▶ _RECORDED INFORMATION_
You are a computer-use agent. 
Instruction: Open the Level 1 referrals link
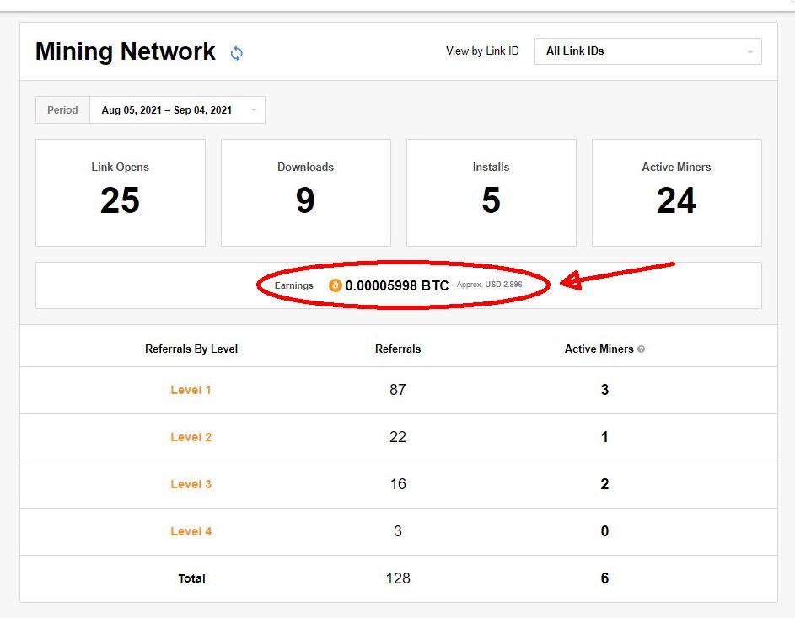pos(191,390)
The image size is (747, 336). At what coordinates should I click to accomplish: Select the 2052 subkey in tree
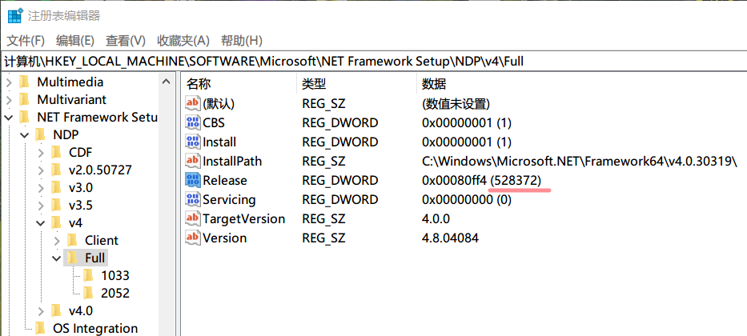pos(114,293)
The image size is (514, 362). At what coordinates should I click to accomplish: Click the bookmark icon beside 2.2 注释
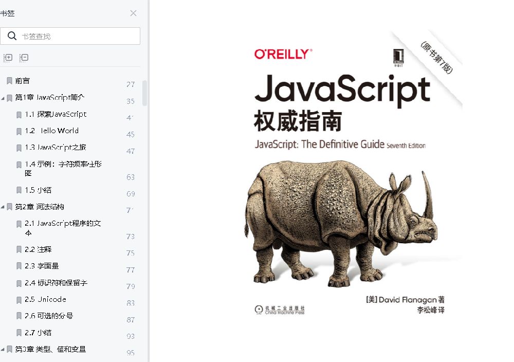click(19, 249)
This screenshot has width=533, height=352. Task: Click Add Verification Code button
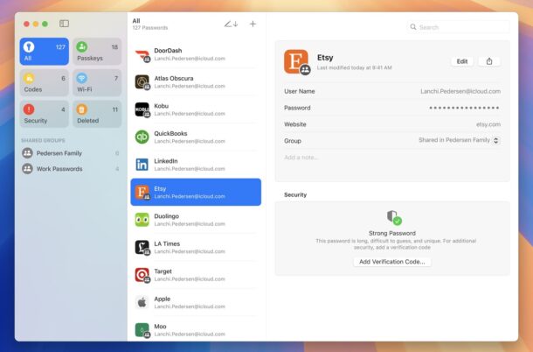(392, 262)
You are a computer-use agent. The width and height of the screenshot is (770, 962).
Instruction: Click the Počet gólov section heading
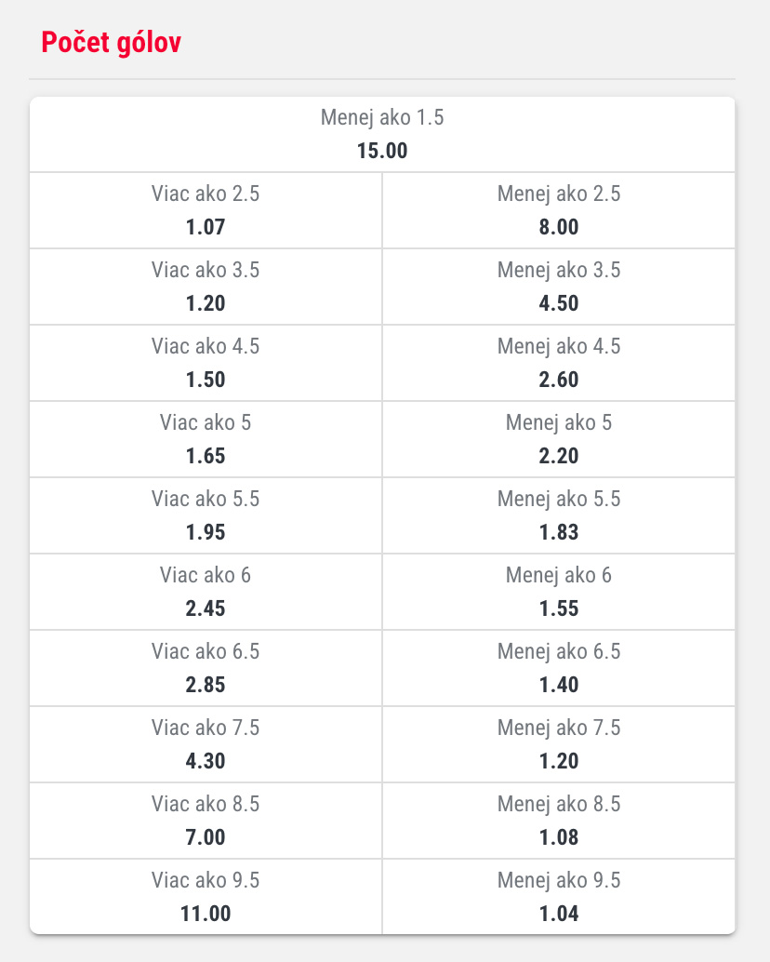[109, 42]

▶ _TASK_
Print the records again exactly. Skip every picture.

▶ _SOLUTION TO THE PROBLEM_
You are a computer-use agent. 
Instruction: Open the Level 1 referrals link
pos(191,390)
The image size is (747, 336). At what coordinates should I click to accomplish: Select the 2052 subkey in tree
pos(114,293)
The image size is (514, 362). At what coordinates should I click to accomplish: Click the bookmark icon beside 2.2 注释
click(19, 249)
This screenshot has width=533, height=352. Task: Click Add Verification Code button
(392, 262)
You are a computer-use agent. The width and height of the screenshot is (770, 962).
Instruction: Click the Počet gólov section heading
[109, 42]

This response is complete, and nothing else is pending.